WORK TO DO :: Extract every line below that contains the word "Task", and reproduce each one in full.

EXTRACTED ENTRIES ::
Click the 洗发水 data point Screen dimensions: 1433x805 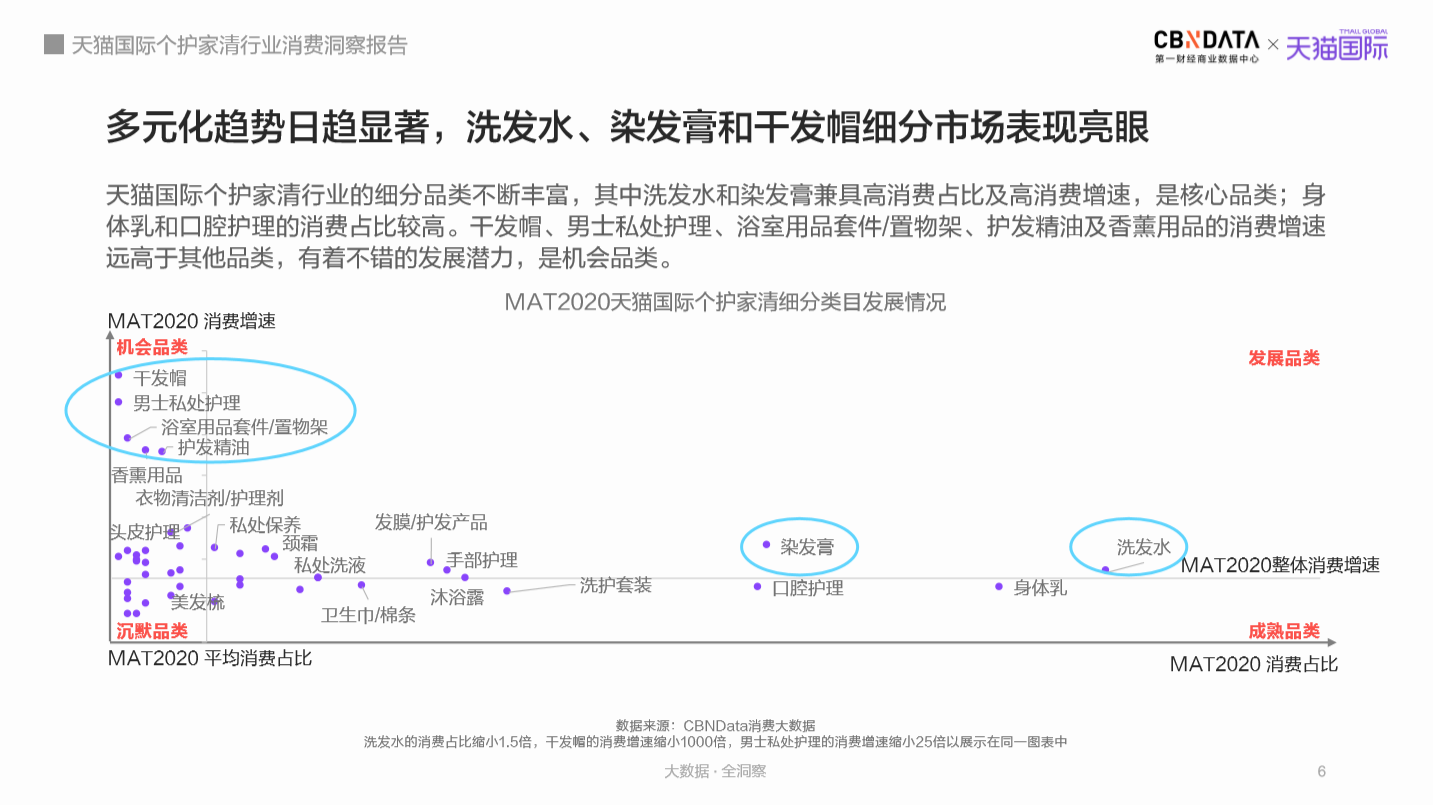tap(1105, 569)
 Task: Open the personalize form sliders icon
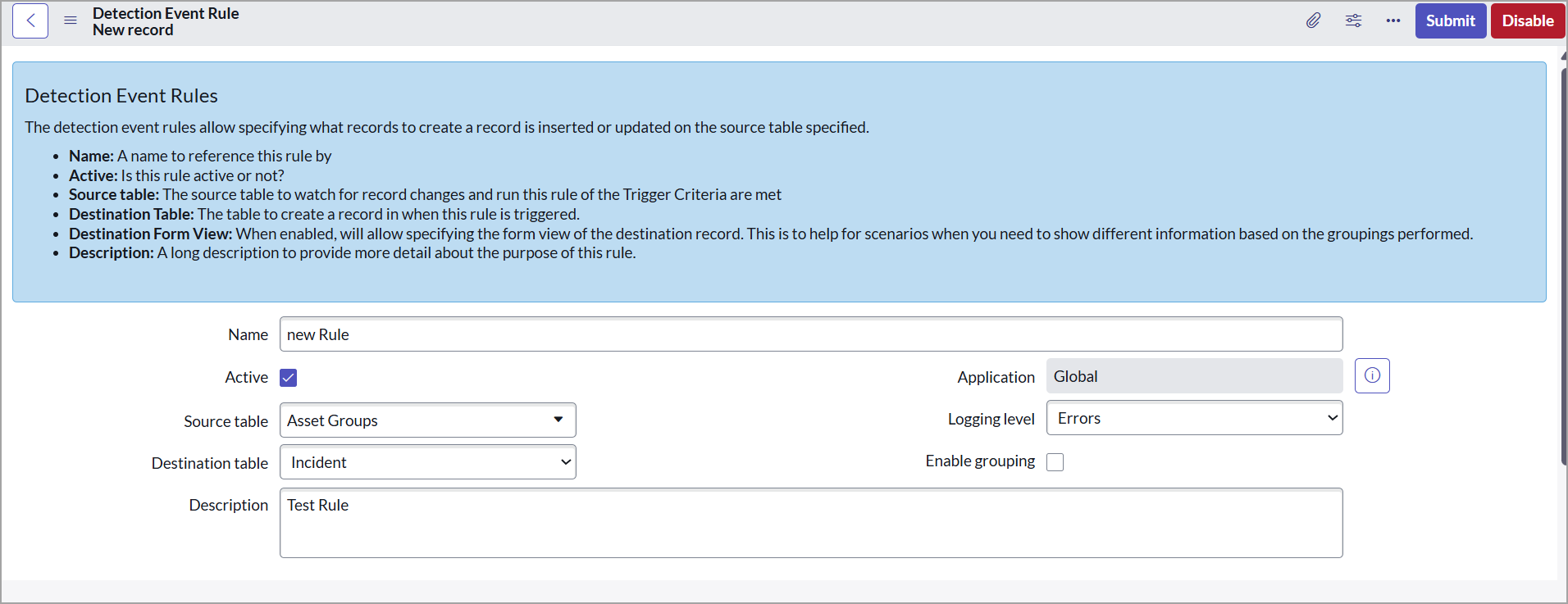(1353, 21)
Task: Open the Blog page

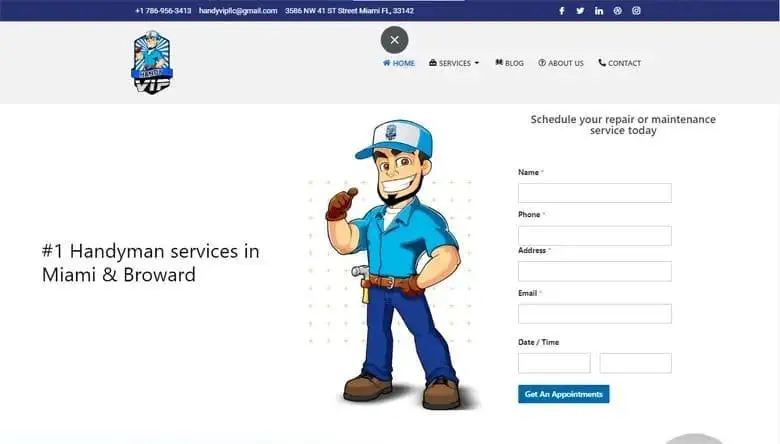Action: coord(509,63)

IN RESPONSE ::
 Task: Open the personalize form sliders icon
Task: Open the Blog page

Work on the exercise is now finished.